Chronic visceral (deep abdomen) pain is often disabling and limits quality of life.  This study examines the results of spinal cord stimulator (SCS) use on 70 patients suffering from chronic abdominal pain.

Results showed that average pain levels decreased for the majority of the participants.  The participants also showed decreased opioid use.  If conservative treatment fails it would be worthwhile to discuss the benefits of a spinal cord stimulator with your pain physician.  Two brands, Nevro and Abbott have FDA superiority labels for their spinal cord stimulators.

The Research

Pain Med. 2010 May;11(5):685-91. doi: 10.1111/j.1526-4637.2010.00806.x. Epub 2010 Mar 4.
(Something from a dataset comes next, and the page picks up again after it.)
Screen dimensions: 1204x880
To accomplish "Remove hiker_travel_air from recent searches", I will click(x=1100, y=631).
Technical aspects of spinal cord stimulation for managing chronic visceral abdominal pain: the results from the national survey.
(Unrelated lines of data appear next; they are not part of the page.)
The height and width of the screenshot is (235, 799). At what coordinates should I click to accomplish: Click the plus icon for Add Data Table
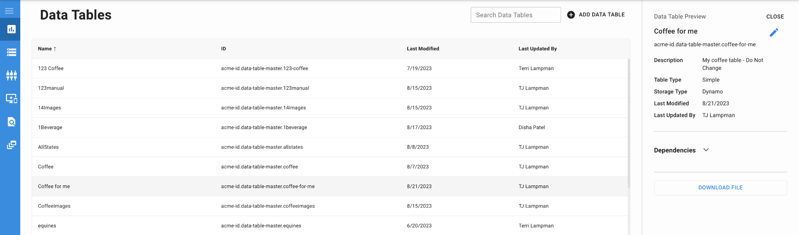pyautogui.click(x=571, y=15)
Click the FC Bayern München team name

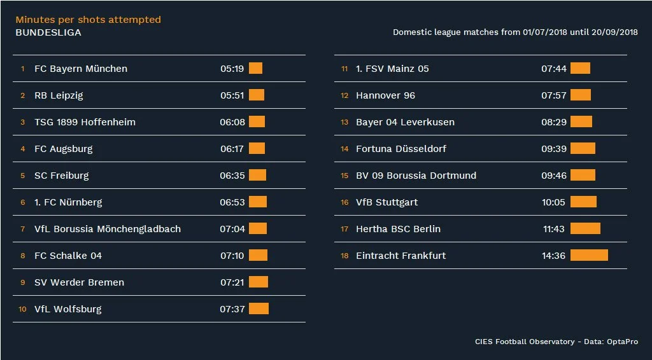click(81, 69)
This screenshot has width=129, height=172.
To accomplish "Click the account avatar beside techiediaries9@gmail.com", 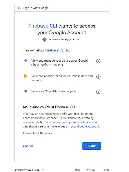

Kapural L1, Deer T, Yakovlev A, Bensitel T, Hayek S, Pyles S, Khan Y, Kapural A, Cooper D, Stearns L, Zovkic P.

Author information

1 Department of Pain Management, Cleveland Clinic, Cleveland, Ohio 44195, USA. kapural@ccf.org

Abstract

BACKGROUND, OBJECTIVES, AND METHODS: A few recent reports suggested that spinal cord stimulation (SCS) effectively suppresses chronic abdominal pain. However, there is no consensus on patient selection or technical aspects of SCS for such pain. That is why we conducted national survey and collected 76 case reports. There were six incompletely filled reports, so we analyzed 70 cases.

RESULTS:

There were 43 female and 27 male patients. SCS was trialed in an average of 4.7 days (median of 4 days). In most patients, the leads were positioned for the SCS trial with their tips at the level of the T5 vertebral body (26 patients) or T6 vertebral body (15 patients). Four patients failed SCS trial: their average baseline visual analog scale (VAS) pain score was 7 +/- 2.4 cm and did not improve at the conclusion of the trial (6.5 +/- 1.9 cm; P = 0.759). Pain relief exceeded 50% in 66 of 70 patients reported. Among those, VAS pain score before the trial averaged 7.9 +/- 1.8 cm. During the trial VAS pain scores decreased to 2.45 +/- 1.45 cm (P < 0.001). The opioid use decreased from 128 +/- 159 mg of morphine sulfate equivalents a day to 79 +/- 112 mg (P < 0.017). During permanent implantation most of the physicians used two octrode leads and were positioned midline at T5-6 levels. The average patient follow-up was 84 weeks. VAS pain scores before an implant were 8 +/- 1.9 cm, while after the implant 2.49 +/- 1.9 cm. The opioid use before an implant was 158 +/- 160 mg and at the last office visit after the implant 36 +/- 49 mg.

CONCLUSION:

In conclusion, it seems that the SCS for the treatment of the abdominal visceral pain may provide a positive patient long-term experience, significant improvements in pain scores and a decrease in opioid use.